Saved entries
○ ○ ○ ○ ○

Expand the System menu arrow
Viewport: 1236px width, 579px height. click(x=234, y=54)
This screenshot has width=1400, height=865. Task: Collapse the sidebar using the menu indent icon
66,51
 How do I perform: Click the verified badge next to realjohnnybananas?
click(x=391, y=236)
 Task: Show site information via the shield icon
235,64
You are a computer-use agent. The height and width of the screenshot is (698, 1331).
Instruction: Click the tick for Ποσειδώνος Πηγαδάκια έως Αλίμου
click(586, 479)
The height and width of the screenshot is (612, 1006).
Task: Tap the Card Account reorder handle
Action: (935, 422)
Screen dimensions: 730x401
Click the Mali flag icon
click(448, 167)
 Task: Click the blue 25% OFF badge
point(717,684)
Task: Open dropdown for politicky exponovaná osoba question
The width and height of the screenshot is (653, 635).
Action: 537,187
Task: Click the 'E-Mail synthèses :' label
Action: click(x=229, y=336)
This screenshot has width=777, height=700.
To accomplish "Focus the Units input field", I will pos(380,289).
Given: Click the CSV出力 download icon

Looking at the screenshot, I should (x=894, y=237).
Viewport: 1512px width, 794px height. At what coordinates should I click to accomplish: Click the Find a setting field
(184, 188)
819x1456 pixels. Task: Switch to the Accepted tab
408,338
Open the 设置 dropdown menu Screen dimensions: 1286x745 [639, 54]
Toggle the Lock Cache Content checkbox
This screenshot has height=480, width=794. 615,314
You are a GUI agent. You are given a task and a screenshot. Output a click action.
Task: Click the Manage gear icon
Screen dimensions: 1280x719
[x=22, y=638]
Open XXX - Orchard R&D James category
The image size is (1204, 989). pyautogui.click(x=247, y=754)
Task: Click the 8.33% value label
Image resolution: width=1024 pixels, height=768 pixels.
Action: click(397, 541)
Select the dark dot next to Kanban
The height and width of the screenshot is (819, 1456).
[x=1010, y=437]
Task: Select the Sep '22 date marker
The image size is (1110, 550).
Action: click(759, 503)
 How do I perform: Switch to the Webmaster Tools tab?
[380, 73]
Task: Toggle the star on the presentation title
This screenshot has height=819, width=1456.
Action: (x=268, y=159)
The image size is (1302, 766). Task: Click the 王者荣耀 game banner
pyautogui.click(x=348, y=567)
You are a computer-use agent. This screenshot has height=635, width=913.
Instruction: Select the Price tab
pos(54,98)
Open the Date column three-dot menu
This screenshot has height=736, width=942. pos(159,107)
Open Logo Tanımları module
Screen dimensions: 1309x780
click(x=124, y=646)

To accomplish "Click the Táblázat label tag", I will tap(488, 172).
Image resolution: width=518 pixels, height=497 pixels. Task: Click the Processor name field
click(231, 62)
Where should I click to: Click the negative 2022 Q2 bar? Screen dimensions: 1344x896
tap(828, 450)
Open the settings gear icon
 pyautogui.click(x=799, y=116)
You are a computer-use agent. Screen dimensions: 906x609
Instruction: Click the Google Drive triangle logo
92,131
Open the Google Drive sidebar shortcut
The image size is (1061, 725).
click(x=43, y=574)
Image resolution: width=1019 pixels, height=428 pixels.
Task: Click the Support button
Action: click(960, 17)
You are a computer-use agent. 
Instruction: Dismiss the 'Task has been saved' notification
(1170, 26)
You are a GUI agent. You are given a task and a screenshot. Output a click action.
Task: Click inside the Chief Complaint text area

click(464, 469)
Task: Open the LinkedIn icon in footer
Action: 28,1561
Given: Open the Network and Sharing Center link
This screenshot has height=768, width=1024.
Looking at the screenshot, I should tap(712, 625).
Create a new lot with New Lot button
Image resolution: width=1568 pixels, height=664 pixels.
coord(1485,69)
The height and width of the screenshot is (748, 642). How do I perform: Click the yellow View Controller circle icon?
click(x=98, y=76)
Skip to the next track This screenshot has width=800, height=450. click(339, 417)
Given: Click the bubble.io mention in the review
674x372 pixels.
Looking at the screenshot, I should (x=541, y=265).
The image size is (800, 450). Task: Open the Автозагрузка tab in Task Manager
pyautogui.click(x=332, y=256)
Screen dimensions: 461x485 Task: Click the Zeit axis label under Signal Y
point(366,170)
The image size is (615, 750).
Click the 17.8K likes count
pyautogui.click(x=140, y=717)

○ ○ ○ ○ ○

PROBLEM DESCRIPTION: Only one number is expected: the count of lines above that contain the string "agent".

SOLUTION TO THIS TASK: 6